Although college entrance exams such as the SAT and the ACT are not state-mandated, they still carry many of the same shortcomings that high-stakes state tests carry: they’re expensive, irrelevant, superficial, biased, and over-rated.

Students Against Testing and Fair Test will be kicking off a campaign to challenge these exams, particularly challenging the college admissions offices that continue to support the one-score-means-all approach to college admissions.

The SAT originates from the racist Army mental intelligence tests of the 1920’s and the early talent searches by Ivy League universities during the 20’s and 30’s. It is primarily used throughout the East and West coasts of the country. The ACT, though often in the shadow of the SAT, is the primary college-entrance exam for students across the Midwest and the South. It is taken by over 1 million students each year. Yet both of these exams have striking similarities when it comes to their effects on students. Both of these exams:

  • Predict parental income more accurately than anything else (According to the college board, students taking the SAT will score an extra 30 points for every $10,000 in their parents’ income).
  • Have proven to be consistently biased against females, blacks, and latinos.
  • Value superficial test-prep and coaching programs such as The Princeton Review and Kaplan in order to succeed, while taking away time and energy away from real learning.
  • Are used by some colleges and universities as the single factor in determining whether students are admitted or not, and whether they receive scholarships or not.
“If the unhappy day ever comes when teachers point their students towards these newer examinations, then we may look for the inevitable distortion of education in terms of tests.” Carl Brigham, director of the Princeton University Admissions Office in 1926, the year the SAT was administered for the first time.

Ways to Take Action

Take on the SAT’s and ACT’s at your local college campus - encourage the admission offices to make these tests optional. There are already over 400 colleges and universities that have developed SAT-optional admissions policies of some sort.
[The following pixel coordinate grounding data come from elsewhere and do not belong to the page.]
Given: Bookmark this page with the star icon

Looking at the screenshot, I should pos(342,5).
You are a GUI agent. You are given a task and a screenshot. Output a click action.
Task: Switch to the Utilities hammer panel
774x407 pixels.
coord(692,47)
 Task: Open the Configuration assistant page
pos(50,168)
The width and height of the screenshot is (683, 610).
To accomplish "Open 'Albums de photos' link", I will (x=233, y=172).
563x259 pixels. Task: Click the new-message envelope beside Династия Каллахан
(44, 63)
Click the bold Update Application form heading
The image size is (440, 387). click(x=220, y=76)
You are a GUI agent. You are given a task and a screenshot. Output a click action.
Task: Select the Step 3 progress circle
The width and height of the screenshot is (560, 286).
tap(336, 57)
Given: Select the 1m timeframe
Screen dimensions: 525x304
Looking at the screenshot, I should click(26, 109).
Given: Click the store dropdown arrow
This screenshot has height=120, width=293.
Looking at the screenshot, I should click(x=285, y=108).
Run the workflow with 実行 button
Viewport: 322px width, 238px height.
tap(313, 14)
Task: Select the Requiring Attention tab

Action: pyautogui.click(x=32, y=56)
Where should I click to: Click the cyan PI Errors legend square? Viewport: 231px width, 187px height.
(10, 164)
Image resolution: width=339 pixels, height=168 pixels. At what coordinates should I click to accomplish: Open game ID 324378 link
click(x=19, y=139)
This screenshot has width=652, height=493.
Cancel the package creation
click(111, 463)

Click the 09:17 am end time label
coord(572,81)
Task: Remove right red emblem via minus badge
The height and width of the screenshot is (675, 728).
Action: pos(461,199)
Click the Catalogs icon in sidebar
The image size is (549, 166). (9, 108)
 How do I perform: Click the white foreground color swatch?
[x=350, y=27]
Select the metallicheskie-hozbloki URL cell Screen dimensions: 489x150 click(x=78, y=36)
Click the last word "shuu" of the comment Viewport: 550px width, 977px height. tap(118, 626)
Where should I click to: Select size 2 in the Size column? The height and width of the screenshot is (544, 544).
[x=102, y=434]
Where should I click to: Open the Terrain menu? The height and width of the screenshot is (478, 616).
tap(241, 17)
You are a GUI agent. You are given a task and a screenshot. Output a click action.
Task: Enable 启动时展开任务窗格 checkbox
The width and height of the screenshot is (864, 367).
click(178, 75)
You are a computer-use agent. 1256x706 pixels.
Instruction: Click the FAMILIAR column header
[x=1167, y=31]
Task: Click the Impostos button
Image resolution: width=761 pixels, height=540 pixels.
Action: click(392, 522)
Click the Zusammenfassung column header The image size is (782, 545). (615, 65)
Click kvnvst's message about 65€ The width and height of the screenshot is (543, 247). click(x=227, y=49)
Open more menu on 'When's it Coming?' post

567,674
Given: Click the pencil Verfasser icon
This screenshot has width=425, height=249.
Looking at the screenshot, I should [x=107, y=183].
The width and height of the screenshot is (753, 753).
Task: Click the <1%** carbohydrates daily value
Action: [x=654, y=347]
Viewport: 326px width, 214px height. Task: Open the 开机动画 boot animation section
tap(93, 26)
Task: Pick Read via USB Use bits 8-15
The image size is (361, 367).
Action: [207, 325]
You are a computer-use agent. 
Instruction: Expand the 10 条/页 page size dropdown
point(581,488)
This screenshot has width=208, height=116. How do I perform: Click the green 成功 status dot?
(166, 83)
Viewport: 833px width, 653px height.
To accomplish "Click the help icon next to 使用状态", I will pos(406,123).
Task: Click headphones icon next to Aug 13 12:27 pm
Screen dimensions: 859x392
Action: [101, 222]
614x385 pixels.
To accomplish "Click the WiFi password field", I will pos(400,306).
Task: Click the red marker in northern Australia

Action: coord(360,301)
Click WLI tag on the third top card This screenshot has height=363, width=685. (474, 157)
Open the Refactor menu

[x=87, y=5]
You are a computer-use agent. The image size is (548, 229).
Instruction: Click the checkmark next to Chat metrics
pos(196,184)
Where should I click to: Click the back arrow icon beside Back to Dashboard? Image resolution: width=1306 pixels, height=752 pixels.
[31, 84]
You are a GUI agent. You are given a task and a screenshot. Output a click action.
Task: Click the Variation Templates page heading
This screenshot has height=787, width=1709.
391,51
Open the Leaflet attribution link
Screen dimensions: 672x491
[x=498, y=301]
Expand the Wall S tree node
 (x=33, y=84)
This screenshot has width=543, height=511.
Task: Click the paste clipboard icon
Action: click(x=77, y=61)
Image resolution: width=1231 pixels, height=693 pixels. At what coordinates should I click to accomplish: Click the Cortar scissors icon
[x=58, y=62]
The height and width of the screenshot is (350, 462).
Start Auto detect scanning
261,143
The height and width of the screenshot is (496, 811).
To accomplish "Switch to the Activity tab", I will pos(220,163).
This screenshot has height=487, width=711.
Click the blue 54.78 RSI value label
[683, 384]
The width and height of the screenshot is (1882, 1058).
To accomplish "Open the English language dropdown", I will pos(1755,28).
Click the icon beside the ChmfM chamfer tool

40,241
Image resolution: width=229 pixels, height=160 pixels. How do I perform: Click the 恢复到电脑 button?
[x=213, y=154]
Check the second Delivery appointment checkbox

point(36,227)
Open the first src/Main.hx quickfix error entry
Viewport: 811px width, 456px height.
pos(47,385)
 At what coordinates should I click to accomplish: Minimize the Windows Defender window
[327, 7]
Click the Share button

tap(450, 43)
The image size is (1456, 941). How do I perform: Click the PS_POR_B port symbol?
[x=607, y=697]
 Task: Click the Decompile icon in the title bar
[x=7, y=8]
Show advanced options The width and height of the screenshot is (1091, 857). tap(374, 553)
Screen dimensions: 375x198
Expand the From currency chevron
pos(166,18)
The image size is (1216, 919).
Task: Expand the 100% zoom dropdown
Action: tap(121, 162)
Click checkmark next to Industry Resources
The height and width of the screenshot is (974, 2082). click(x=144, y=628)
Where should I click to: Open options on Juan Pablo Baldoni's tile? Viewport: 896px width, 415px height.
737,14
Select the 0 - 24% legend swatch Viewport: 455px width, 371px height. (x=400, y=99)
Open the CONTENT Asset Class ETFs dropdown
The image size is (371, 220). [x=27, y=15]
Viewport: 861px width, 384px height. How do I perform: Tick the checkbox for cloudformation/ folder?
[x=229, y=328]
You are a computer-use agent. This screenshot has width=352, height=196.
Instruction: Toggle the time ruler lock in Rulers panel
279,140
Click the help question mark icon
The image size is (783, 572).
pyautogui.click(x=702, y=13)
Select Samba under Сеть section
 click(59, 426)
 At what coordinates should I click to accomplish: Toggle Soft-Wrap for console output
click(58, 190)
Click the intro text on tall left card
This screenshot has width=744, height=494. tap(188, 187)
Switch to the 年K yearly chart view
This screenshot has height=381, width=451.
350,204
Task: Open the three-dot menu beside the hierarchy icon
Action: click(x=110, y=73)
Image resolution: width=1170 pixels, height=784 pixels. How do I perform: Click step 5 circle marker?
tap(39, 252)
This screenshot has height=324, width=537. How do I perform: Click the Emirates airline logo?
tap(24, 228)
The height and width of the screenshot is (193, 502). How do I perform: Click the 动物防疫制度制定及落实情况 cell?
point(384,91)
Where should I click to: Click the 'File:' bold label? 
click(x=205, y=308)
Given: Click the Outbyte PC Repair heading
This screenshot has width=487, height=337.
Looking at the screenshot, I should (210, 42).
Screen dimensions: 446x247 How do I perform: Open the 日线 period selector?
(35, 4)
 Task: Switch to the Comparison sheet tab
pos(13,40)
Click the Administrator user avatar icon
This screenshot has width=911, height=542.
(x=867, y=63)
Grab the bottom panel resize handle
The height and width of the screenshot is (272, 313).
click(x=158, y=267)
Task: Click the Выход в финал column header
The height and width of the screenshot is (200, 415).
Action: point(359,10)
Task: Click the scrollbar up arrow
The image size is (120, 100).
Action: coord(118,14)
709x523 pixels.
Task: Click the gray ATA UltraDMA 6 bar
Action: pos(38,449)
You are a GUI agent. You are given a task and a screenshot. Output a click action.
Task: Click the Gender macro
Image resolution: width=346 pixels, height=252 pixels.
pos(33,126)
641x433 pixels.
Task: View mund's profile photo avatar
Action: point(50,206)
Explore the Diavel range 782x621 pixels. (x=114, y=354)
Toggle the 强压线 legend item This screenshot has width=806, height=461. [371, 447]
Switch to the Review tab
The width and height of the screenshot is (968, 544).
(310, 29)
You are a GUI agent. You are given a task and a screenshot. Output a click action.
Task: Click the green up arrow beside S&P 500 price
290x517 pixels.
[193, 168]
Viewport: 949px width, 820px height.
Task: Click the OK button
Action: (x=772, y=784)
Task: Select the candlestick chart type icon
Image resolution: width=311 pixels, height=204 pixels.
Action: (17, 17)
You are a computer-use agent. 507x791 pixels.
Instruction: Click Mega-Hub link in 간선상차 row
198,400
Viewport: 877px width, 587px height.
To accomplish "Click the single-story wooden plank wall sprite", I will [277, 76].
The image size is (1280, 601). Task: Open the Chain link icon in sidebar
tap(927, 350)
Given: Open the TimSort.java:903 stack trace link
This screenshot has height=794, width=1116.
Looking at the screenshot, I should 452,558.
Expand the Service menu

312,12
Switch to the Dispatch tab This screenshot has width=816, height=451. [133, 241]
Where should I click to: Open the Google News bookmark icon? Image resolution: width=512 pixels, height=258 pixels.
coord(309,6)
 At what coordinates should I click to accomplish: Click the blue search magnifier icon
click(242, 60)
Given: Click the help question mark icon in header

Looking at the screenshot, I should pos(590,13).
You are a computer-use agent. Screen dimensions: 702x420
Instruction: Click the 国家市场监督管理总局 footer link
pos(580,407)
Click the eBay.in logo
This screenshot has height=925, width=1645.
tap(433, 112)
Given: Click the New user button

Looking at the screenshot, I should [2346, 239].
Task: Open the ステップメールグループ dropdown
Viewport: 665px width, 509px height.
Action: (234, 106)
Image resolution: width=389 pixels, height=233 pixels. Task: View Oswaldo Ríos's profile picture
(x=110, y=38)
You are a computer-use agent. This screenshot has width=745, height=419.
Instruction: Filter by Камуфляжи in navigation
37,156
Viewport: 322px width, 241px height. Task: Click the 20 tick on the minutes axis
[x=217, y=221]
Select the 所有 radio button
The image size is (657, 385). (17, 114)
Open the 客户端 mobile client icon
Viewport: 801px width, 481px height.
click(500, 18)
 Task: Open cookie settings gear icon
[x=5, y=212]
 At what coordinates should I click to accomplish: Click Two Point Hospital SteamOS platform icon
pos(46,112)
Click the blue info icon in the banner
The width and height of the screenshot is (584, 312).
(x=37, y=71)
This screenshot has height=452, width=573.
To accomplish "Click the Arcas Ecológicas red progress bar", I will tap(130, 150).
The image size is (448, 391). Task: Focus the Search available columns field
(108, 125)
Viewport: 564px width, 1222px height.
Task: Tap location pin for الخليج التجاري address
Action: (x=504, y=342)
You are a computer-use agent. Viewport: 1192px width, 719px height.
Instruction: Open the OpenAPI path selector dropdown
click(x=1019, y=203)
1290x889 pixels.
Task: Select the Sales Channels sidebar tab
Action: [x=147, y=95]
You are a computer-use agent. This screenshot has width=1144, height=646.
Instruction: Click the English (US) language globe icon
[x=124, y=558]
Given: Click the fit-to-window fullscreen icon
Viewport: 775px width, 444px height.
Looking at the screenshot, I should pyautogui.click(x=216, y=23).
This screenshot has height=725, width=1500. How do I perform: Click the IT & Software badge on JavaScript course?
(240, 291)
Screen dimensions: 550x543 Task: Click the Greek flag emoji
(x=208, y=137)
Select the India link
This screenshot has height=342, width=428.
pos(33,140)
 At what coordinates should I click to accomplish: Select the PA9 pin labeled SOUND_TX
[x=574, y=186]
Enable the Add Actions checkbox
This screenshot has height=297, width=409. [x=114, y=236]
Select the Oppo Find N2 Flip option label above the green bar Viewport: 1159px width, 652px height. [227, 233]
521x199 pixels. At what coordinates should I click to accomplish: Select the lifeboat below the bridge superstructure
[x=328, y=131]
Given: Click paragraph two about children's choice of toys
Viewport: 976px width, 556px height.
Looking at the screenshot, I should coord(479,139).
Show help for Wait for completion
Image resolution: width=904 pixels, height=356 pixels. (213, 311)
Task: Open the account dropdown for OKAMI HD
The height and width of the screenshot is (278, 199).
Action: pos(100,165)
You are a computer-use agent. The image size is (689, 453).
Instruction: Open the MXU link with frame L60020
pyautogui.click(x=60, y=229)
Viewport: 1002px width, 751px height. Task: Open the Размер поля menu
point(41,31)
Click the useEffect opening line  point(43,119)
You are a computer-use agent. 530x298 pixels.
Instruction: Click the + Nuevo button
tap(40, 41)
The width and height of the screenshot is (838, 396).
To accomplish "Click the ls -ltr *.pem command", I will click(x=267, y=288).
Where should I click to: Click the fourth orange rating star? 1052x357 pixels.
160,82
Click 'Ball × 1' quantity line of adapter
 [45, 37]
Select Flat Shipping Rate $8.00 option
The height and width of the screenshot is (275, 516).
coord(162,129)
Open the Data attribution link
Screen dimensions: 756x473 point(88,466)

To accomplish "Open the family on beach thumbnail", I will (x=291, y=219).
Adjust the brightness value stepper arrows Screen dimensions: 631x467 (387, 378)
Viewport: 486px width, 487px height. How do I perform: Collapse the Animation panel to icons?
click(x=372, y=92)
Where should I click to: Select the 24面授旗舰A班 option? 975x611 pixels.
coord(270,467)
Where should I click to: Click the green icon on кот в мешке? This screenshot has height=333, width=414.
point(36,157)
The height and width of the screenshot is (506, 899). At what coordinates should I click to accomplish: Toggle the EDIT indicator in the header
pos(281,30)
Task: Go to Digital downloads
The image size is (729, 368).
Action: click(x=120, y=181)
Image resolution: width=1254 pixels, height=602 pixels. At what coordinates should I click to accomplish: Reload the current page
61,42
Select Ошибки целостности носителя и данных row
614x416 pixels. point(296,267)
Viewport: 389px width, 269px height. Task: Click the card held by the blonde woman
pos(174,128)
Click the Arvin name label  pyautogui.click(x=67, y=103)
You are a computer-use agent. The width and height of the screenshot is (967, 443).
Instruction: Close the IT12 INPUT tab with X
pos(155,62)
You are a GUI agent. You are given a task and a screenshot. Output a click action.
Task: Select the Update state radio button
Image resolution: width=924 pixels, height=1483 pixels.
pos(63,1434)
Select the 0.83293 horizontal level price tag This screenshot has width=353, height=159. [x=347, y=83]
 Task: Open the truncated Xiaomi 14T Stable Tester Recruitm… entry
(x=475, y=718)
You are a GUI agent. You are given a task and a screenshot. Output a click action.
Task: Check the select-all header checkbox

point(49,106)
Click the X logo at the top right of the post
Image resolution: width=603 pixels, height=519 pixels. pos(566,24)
Here’s what you can do:
  • Spread the word and bring together a group of students, professors, parents, and citizens who are interesting in ridding their local college of strict SAT and ACT requirements.
  • Come up with flyers and information on how these exams specifically affect your local college’s potential student body.
  • Get in touch with the admissions office of that college, and try to set up a meeting where that college’s SAT and ACT requirements can be discussed.
  • Emphasize the unreliable, superficial, and biased nature of the exams, and point to the growing number of 400+ universities and colleges where they have developed alternative entrance requirements that do not primarily revolve around single test scores.

Boycott the SAT and ACT

  • If you’re a high school student applying to college, consider boycotting the exams. It’s a way to prove to colleges that you can be a highly qualified and intelligent applicant without a single test score to “get you in the door.” Be careful of which colleges you are applying to and think about how gutsy you want to be with this – many colleges will not even look at your application if you don’t have scores on the SAT or ACT.

Follow the Money

  • Publicize the corporations and businesses that are getting rich of the SAT/ACT testing craze. Let the public know how many millions of dollars The College Board and ETS are making as a result. Publicize the annual reports of test-prep firms such as Princeton Review and Kaplan. Even if they are helping students succeed on a shallow level, they are also preying upon and profiting from the anxiety frenzy that these tests create.
  • Take your exams with style. If there’s no way out of taking the exams that you can see, at least get creative and let your opinion be heard while you’re doing it. Hold a press conference the morning of the tests where students and activists can explain the problems of the SAT’s. Hold a mini-rally outside your local test-prep firm or college admission’s office. You get the picture.